**本文**:
··········

代表執行役社長兼最高経営責任者西川廣人及び執行役最高財務責任者軽部博は、当社の財務報告に係る内部統制の整備及び運用に責任を有しており、企業会計審議会の公表した「財務報告に係る内部統制の評価及び監査の基準並びに財務報告に係る内部統制の評価及び監査に関する実施基準の設定について(意見書)」に示されている内部統制の基本的枠組みに準拠して財務報告に係る内部統制を整備及び運用している。
なお、内部統制は、内部統制の各基本的要素が有機的に結びつき、一体となって機能することで、その目的を合理的な範囲で達成しようとするものである。このため、財務報告に係る内部統制により財務報告の虚偽の記載を完全には防止又は発見することができない可能性がある。

評価の範囲、基準日及び評価手続に関する事項

財務報告に係る内部統制の評価は、当事業年度の末日である平成31年3月31日を基準日として行われており、評価に当たっては、一般に公正妥当と認められる財務報告に係る内部統制の評価の基準に準拠した。
本評価においては、連結ベースでの財務報告全体に重要な影響を及ぼす内部統制(全社的な内部統制)の評価を行った上で、その結果を踏まえて、評価対象とする業務プロセスを選定している。当該業務プロセスの評価においては、選定された業務プロセスを分析した上で、財務報告の信頼性に重要な影響を及ぼす統制上の要点を識別し、当該統制上の要点について整備及び運用状況を評価することによって、内部統制の有効性に関する評価を行った。
財務報告に係る内部統制の評価の範囲は、会社並びに連結子会社及び持分法適用会社について、財務報告の信頼性に及ぼす影響の重要性の観点から必要な範囲を決定した。財務報告の信頼性に及ぼす影響の重要性は、金額的及び質的影響の重要性を考慮して決定しており、全社的な内部統制の評価結果を踏まえ、業務プロセスに係る内部統制の評価範囲を合理的に決定した。
業務プロセスに係る内部統制の評価範囲については、各事業拠点の前連結会計年度の売上高(連結会社間取引消去後)の金額が高い拠点から合算していき、前連結会計年度の連結売上高の概ね2/3に達している事業拠点を「重要な事業拠点」とした。選定した重要な事業拠点においては、企業の事業目的に大きく関わる勘定科目として売上高、売掛金及びたな卸資産に至る業務プロセスを評価の対象とした。
さらに、選定した重要な事業拠点にかかわらず、それ以外の事業拠点をも含めた範囲について、重要な虚偽記載の発生可能性が高く、見積りや予測を伴う重要な勘定科目に係る業務プロセスやリスクが大きい取引を行っている事業又は業務に係る業務プロセスを財務報告への影響を勘案して重要性の大きい業務プロセスとして評価対象に追加している。

··········

**与えられた項目**:
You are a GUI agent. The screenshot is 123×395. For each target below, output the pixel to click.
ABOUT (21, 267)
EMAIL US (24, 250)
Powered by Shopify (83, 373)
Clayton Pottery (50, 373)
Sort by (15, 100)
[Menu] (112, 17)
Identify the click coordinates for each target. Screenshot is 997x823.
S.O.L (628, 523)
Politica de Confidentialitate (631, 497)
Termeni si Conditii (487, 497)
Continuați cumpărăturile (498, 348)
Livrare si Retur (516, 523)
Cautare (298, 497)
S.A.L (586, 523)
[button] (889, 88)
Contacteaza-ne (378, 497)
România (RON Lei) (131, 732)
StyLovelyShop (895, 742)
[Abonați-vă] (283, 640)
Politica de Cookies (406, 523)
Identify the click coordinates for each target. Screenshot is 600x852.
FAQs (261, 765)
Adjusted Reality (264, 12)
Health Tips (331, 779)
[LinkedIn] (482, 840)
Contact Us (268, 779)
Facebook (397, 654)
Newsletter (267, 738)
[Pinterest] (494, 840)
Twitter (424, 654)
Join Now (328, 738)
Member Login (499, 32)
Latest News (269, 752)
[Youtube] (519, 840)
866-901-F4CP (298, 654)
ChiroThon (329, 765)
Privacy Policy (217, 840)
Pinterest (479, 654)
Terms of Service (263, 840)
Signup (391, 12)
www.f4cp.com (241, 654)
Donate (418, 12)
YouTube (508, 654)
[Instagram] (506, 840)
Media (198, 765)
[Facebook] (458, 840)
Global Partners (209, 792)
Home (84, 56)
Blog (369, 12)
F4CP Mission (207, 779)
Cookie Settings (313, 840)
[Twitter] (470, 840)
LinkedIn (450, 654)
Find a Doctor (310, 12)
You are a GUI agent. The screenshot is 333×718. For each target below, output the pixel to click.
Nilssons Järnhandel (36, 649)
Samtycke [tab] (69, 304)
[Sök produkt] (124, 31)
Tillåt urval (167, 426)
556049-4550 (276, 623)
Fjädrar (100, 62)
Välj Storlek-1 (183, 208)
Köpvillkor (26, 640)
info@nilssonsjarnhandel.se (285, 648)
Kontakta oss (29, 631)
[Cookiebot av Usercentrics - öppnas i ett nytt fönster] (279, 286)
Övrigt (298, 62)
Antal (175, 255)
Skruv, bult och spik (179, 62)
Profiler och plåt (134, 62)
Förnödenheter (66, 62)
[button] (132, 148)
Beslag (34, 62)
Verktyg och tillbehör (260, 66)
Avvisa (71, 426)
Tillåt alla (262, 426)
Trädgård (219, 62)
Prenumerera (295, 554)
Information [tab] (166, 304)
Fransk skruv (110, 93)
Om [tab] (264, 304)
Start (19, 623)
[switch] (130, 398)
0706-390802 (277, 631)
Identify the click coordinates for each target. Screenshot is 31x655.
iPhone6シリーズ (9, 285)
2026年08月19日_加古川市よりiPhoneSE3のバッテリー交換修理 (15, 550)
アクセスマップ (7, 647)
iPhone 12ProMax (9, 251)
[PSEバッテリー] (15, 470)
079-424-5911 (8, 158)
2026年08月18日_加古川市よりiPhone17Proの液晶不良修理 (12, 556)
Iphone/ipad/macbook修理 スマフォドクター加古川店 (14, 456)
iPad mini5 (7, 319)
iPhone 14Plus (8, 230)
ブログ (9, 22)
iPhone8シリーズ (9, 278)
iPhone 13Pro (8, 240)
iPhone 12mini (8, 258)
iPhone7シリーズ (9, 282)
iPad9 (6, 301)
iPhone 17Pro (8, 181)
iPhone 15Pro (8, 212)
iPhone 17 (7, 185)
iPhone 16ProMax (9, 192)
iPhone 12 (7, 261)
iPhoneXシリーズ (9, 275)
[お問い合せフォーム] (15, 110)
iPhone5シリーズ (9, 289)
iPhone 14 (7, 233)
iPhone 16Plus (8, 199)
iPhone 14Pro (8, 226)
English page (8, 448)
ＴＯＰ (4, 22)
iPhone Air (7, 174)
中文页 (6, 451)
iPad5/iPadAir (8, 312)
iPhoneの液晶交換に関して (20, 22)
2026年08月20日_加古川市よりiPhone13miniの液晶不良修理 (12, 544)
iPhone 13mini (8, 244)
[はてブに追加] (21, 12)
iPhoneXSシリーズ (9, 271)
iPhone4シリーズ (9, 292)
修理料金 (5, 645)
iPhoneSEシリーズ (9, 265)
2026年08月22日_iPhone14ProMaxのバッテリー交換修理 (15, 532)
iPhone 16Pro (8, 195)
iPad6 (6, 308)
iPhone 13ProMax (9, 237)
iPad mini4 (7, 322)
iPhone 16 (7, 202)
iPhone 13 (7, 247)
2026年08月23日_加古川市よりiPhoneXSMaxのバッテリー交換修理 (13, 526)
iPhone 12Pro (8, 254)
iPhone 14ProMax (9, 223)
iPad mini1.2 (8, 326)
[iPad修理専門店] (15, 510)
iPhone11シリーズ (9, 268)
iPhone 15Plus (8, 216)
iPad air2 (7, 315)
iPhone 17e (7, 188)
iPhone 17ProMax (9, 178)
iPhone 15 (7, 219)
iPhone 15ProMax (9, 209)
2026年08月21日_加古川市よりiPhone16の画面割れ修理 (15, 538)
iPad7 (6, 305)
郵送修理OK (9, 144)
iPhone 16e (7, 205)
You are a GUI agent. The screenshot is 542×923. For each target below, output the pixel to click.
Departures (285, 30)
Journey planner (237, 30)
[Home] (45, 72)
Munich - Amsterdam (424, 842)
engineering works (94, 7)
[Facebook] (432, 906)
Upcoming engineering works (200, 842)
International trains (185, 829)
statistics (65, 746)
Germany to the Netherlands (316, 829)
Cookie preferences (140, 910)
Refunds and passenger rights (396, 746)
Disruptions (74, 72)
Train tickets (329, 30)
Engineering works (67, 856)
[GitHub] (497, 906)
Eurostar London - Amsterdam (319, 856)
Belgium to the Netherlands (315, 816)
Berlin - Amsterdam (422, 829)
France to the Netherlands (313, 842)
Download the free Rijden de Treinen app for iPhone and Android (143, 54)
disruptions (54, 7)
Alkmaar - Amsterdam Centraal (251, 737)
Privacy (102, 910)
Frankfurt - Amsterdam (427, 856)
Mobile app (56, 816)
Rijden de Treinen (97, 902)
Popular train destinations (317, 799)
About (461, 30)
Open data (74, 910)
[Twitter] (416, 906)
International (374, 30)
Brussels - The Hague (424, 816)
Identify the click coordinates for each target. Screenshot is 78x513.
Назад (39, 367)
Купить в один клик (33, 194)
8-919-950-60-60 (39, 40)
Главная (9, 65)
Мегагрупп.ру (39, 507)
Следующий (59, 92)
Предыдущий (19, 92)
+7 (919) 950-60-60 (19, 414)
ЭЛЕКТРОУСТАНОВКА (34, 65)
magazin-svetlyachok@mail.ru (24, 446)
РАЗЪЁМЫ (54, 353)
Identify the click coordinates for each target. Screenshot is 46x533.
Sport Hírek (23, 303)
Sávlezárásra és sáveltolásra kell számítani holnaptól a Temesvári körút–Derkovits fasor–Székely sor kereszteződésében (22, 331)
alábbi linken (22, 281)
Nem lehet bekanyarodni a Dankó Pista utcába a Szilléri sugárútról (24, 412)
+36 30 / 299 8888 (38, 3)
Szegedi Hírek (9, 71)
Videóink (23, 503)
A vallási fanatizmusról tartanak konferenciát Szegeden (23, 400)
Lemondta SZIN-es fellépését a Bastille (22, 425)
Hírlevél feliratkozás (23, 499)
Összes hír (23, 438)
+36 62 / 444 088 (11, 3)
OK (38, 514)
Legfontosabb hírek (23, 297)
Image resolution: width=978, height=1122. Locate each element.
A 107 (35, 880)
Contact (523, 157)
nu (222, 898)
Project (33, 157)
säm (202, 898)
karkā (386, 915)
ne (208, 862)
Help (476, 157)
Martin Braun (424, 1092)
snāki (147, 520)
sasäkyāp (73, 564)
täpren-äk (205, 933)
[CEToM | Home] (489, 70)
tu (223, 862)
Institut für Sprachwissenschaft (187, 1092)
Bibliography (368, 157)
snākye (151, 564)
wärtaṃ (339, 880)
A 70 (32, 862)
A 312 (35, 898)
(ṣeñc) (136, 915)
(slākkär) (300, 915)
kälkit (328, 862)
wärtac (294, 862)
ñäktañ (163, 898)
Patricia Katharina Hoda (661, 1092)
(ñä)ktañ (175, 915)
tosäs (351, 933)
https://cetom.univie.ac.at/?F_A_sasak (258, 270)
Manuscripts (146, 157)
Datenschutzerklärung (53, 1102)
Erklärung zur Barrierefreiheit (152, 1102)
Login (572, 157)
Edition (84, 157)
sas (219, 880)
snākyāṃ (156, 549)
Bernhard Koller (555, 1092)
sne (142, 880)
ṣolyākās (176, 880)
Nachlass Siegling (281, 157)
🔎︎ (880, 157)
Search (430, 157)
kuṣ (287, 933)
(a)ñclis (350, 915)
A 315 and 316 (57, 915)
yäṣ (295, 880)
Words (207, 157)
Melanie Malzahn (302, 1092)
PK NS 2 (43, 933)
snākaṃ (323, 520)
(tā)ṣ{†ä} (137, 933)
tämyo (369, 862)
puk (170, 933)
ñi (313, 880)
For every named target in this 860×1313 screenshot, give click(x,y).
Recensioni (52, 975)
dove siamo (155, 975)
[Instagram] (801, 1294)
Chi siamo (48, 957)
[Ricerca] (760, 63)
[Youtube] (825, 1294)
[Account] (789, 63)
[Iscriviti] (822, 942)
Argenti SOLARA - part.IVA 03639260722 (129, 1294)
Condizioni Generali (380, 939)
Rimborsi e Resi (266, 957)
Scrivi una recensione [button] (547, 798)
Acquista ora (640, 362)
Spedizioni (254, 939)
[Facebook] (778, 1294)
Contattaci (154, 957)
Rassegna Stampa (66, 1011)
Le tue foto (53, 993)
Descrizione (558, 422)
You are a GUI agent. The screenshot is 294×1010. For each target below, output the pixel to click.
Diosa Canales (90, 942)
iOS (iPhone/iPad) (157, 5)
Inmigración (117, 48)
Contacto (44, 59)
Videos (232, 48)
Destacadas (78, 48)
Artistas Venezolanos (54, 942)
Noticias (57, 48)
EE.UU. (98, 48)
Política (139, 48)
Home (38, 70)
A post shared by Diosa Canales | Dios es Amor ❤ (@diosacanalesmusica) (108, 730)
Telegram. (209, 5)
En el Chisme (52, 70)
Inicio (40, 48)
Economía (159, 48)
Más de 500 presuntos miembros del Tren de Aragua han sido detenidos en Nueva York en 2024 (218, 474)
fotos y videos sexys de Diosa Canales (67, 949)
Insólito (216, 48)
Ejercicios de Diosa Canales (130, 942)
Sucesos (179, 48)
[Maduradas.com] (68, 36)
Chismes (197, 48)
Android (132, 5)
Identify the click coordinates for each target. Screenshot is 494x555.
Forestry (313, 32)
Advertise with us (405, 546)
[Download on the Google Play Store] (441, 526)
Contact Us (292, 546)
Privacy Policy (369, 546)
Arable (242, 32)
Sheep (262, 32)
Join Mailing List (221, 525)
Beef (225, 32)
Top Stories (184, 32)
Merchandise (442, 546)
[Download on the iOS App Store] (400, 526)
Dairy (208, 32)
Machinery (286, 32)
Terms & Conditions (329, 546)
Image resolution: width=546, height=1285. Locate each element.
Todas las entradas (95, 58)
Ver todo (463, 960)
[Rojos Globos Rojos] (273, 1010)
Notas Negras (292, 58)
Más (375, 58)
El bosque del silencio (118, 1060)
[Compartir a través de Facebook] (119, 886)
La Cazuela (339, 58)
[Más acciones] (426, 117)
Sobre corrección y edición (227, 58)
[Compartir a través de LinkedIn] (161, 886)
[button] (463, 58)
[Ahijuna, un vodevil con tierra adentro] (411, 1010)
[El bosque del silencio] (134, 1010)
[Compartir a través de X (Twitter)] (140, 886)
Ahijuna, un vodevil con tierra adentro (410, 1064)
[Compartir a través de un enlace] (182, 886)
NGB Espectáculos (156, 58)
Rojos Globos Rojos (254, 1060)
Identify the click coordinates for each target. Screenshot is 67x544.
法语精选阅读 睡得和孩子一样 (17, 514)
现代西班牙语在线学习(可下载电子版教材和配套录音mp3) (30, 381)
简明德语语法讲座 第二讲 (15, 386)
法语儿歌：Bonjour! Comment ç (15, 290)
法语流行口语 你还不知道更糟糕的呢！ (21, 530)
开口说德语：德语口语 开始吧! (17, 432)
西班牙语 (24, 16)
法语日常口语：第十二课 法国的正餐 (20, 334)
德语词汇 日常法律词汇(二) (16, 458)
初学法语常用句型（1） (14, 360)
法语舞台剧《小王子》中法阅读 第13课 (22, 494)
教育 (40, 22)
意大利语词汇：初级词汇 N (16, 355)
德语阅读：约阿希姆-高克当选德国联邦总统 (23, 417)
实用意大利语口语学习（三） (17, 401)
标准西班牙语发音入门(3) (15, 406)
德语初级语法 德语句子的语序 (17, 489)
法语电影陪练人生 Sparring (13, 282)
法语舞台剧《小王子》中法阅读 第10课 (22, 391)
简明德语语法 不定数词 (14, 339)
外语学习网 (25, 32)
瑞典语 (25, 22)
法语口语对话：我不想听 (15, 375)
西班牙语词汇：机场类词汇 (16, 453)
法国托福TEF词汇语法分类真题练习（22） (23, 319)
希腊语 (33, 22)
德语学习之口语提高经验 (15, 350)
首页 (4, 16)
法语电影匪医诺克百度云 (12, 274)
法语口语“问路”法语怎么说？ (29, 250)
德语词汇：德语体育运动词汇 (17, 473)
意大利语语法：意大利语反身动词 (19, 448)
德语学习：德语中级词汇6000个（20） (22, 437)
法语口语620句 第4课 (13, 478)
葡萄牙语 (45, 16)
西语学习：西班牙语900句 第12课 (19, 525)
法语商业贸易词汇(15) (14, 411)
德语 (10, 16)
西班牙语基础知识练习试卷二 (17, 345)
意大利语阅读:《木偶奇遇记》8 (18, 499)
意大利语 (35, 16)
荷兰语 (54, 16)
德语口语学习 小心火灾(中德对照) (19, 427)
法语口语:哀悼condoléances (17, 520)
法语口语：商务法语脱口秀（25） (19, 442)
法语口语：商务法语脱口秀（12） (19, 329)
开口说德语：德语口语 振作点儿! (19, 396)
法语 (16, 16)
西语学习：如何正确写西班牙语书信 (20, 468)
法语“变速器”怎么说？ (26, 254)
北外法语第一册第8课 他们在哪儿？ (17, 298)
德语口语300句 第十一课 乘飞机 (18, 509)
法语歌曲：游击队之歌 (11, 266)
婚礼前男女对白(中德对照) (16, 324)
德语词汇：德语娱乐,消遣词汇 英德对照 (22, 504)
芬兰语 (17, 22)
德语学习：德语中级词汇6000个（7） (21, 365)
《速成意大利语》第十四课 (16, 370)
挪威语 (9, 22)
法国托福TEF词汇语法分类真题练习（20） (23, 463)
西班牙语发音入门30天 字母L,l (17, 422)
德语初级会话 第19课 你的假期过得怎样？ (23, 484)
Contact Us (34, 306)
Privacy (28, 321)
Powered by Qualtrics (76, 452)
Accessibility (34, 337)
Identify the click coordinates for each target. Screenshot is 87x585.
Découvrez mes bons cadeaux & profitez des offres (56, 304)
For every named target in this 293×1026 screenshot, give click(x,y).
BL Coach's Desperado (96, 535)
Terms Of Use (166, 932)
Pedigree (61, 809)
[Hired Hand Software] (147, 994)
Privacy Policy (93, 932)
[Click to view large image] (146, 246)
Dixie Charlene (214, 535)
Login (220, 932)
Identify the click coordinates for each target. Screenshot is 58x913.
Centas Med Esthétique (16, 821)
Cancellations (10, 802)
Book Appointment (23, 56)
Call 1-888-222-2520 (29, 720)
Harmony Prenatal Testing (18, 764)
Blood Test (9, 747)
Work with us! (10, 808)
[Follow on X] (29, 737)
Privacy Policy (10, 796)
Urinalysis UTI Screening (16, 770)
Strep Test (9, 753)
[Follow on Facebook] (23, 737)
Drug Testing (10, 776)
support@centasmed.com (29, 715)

··········

**課題 A**: 内部統制に関する本文のうち、「代表執行役社長兼最高経営責任」で始まり「評価範囲を合理的に決定した。」までの部分を、一字も変えずに書き写してください。
**課題 B**: 内部統制に関する本文で、重要な事業拠点において評価の対象とした業務プロセスに至る勘定科目として挙げられているものをすべて列挙せよ。
**課題 C**: 内部統制に関する本文の最後の文の後から、その続きを書き進めよ。
項目はここでは一切使わない。

**正解 A**:
代表執行役社長兼最高経営責任者西川廣人及び執行役最高財務責任者軽部博は、当社の財務報告に係る内部統制の整備及び運用に責任を有しており、企業会計審議会の公表した「財務報告に係る内部統制の評価及び監査の基準並びに財務報告に係る内部統制の評価及び監査に関する実施基準の設定について(意見書)」に示されている内部統制の基本的枠組みに準拠して財務報告に係る内部統制を整備及び運用している。
なお、内部統制は、内部統制の各基本的要素が有機的に結びつき、一体となって機能することで、その目的を合理的な範囲で達成しようとするものである。このため、財務報告に係る内部統制により財務報告の虚偽の記載を完全には防止又は発見することができない可能性がある。

評価の範囲、基準日及び評価手続に関する事項

財務報告に係る内部統制の評価は、当事業年度の末日である平成31年3月31日を基準日として行われており、評価に当たっては、一般に公正妥当と認められる財務報告に係る内部統制の評価の基準に準拠した。
本評価においては、連結ベースでの財務報告全体に重要な影響を及ぼす内部統制(全社的な内部統制)の評価を行った上で、その結果を踏まえて、評価対象とする業務プロセスを選定している。当該業務プロセスの評価においては、選定された業務プロセスを分析した上で、財務報告の信頼性に重要な影響を及ぼす統制上の要点を識別し、当該統制上の要点について整備及び運用状況を評価することによって、内部統制の有効性に関する評価を行った。
財務報告に係る内部統制の評価の範囲は、会社並びに連結子会社及び持分法適用会社について、財務報告の信頼性に及ぼす影響の重要性の観点から必要な範囲を決定した。財務報告の信頼性に及ぼす影響の重要性は、金額的及び質的影響の重要性を考慮して決定しており、全社的な内部統制の評価結果を踏まえ、業務プロセスに係る内部統制の評価範囲を合理的に決定した。

**正解 B**: 売上高、売掛金、たな卸資産

**正解 C**:
特に、当事業年度の全社的な内部統制の評価、及び業務プロセスに係る内部統制の評価に際しては、特定の経営者に人事・報酬等に関する権限が集中していないか、取締役会の監督機能が有効に機能しているか、さらに特定の管理部署への牽制機能が有効かについて追加的な評価手続きを行った。これは、平成18年3月期乃至平成30年3月期の各年の有価証券報告書において、当社元代表取締役兼会長であるカルロス・ゴーン氏(以下「ゴーン氏」という。)をはじめとする役員報酬等が過少に計上された他、ゴーン氏による会社資産又は経費の私的利用、予算外の支出を管理するための制度である「CEO リザーブ」を利用した不透明な支出等の事実が判明したことを受けたものである。当該事案の背景は、平成31年3月27日付けガバナンス改善特別委員会報告書において今回の不正行為の根本原因として指摘されたとおり、ゴーン氏への人事・報酬を含む権限の集中にあった。具体的には、取締役会の監督機能が一部有効に機能していなかった上、ゴーン氏が一部管理部署の権限を特定少数の者に集中させることで特定の管理部署がブラックボックス化し牽制機能が一部有効に機能しなかった状況下、ゴーン氏が適切な経営理念や倫理規程から逸脱する行動を行える環境にあったことに鑑み、当事業年度において追加的な評価手続きを行うこととした。

評価結果に関する事項

上記の評価の結果、当事業年度末日時点において、当社の財務報告に係る内部統制は有効であると判断した。

特記事項

(1)前事業年度末における開示すべき重要な不備の是正状況
当社は、当事業年度に発覚した、(a)当社元代表取締役兼会長であるゴーン氏、元代表取締役グレッグ・ケリー氏及び両名に協力していた可能性がある者による重大な不正行為、並びに、(b)その他当社の役員報酬等の開示を含む財務報告の正確性に影響し得る事実を受け、平成22年3月期から平成30年3月期までの財務報告に係る内部統制の一部に、重要な欠陥又は開示すべき重要な不備があったものとし、当該期間の内部統制報告書の訂正報告書を令和元年5月14日に提出した。
当社は全社的な内部統制に重要な不備があったことにより不適切な開示に至ったことを重く受け止め、当該事象の発覚以降、下記の是正への取り組みを実施した。
1. 不正を行った代表取締役2名の解任
2. 代表取締役への他の取締役の報酬配分を決定する権限の付与の停止
3. 当社の取締役会の事前承認を受けない子会社・関連会社からの報酬受取りの禁止
4. CEOリザーブの廃止
5. 取締役会での活発な議論のためのプレミーティングの実施
6. 取締役及び執行役員への行動規範教育の徹底
これらの取り組みにより、特定の経営者に対する権限集中が解消されるとともに、取締役会が実質的に監督機能を発揮する環境が整備され、さらに特定の管理部署業務の可視化により牽制機能を強化するための方針及び手続が整備されたと判断した。また、これらについて、関連する文書の作成状況や会議の実施状況等に基づき、その運用状況を評価することにより、当事業年度末時点において、特定の経営者が適切な経営理念や倫理規程から逸脱する行動が行える環境が排除されていることを確認した。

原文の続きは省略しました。